- WHAT THIS TASK INVOLVES
Reproduce each record exactly. The pictures should be skipped.

************

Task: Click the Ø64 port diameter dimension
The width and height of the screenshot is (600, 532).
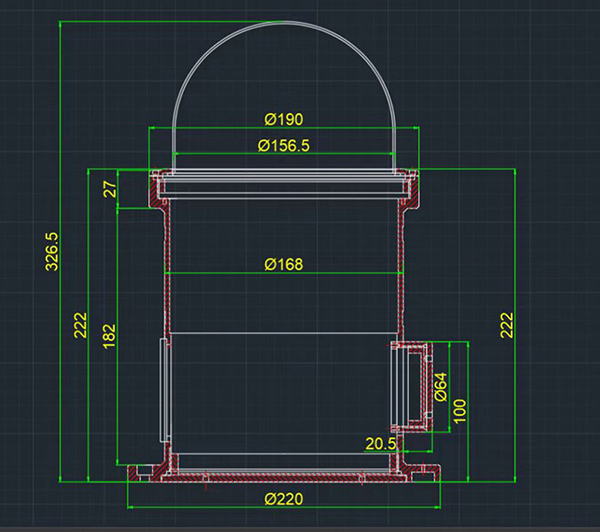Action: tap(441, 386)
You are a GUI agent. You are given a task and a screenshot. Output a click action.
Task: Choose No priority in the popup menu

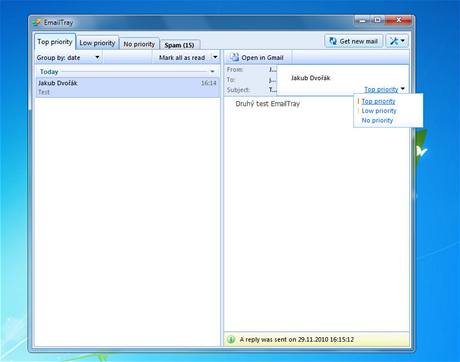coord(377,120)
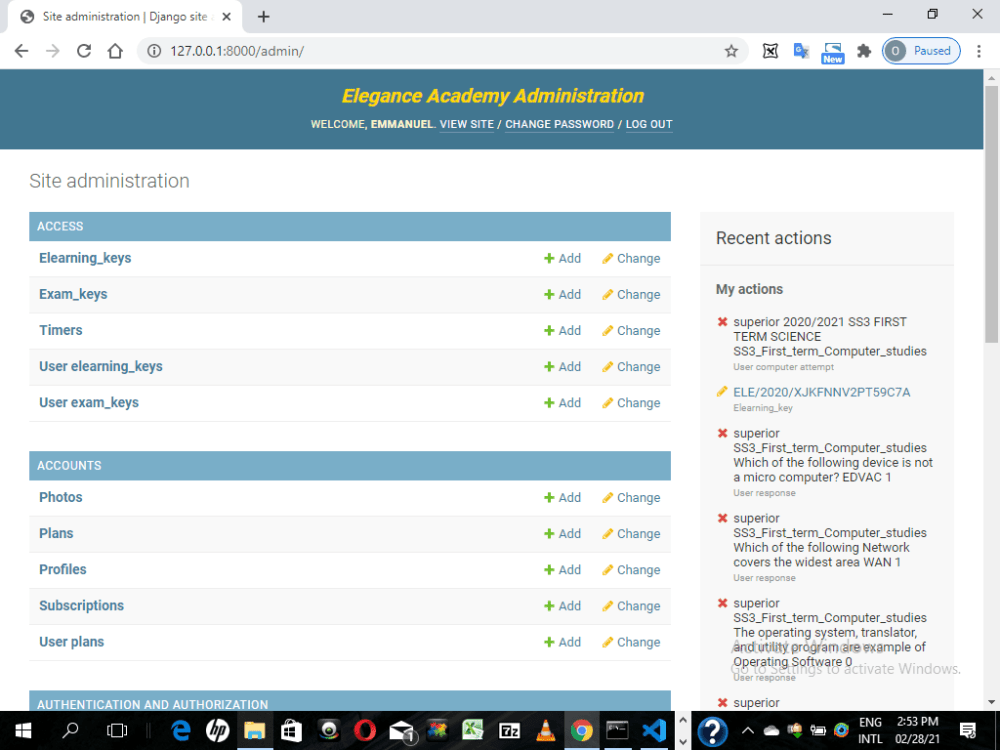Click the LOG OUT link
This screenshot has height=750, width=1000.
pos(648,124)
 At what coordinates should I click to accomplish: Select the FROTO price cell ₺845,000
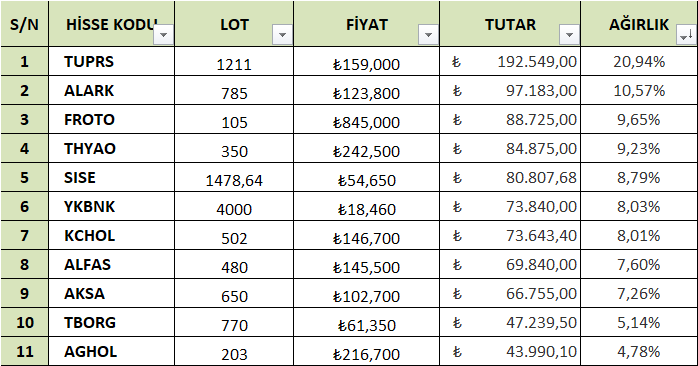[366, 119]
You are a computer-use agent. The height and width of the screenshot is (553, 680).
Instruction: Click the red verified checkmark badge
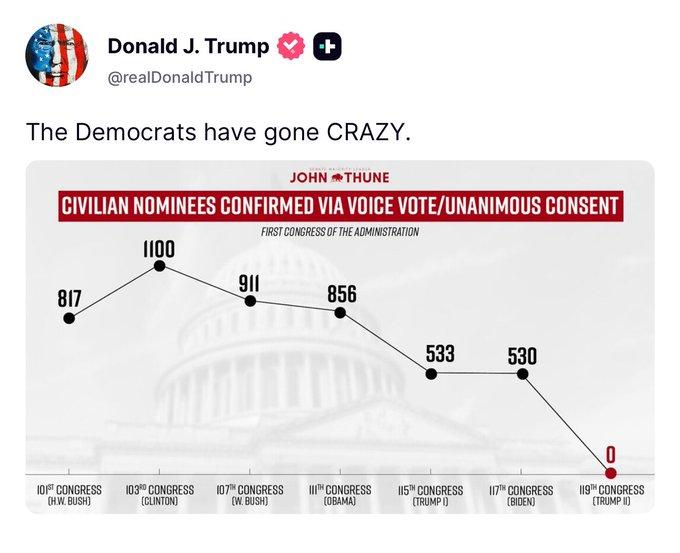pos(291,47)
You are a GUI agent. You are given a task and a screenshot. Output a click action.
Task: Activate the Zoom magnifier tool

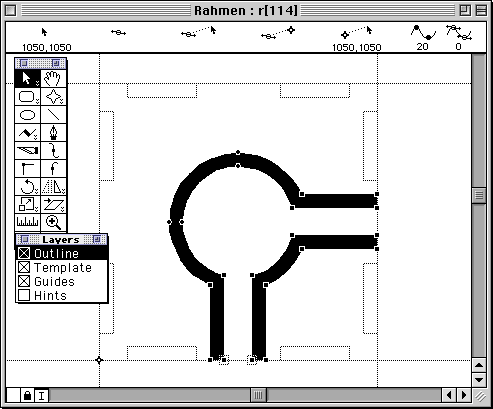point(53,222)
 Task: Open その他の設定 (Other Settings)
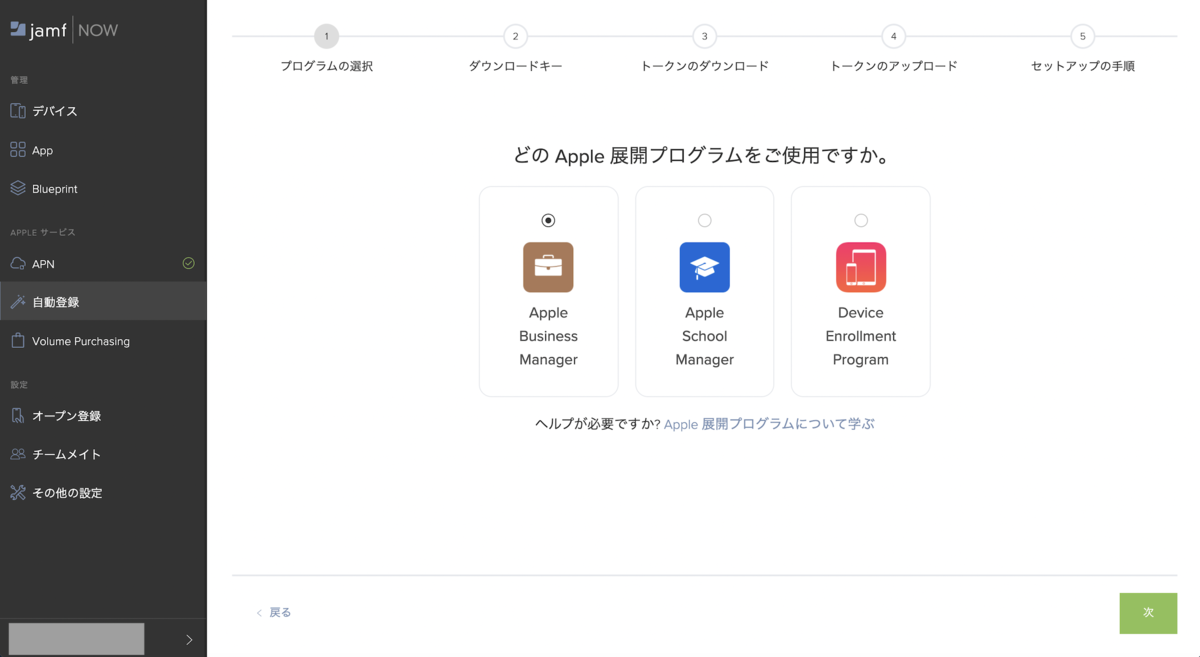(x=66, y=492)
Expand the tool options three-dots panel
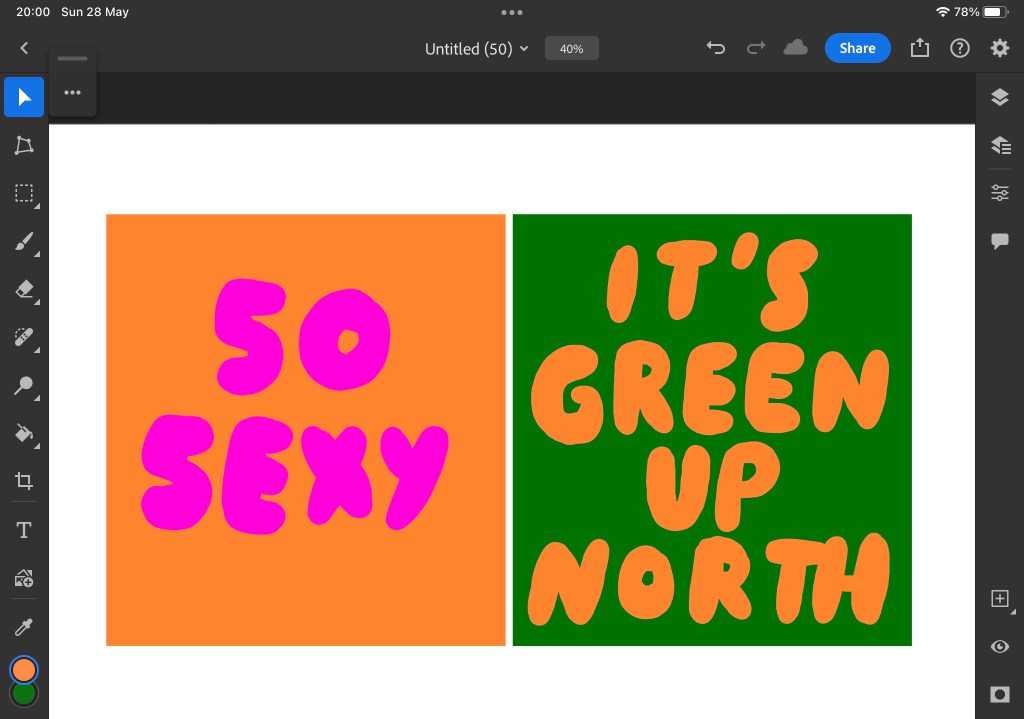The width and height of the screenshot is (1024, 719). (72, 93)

************

- TASK RESULT
Task: Click the Ø64 port diameter dimension
The width and height of the screenshot is (600, 532).
Action: tap(441, 386)
You are a GUI agent. You are given a task and a screenshot. Output a click action.
Task: Choose No priority in the popup menu

coord(377,120)
Click the LOG OUT link
This screenshot has height=750, width=1000.
pos(648,124)
 At what coordinates should I click to accomplish: Select the FROTO price cell ₺845,000
[366, 119]
You are a computer-use agent. The height and width of the screenshot is (553, 680).
Instruction: Click the red verified checkmark badge
pos(291,47)
You are a GUI agent. You are given a task and a screenshot. Output a click action.
Task: Activate the Zoom magnifier tool

point(53,222)
 Task: Open その他の設定 (Other Settings)
(x=66, y=492)
Expand the tool options three-dots panel
The width and height of the screenshot is (1024, 719). (72, 93)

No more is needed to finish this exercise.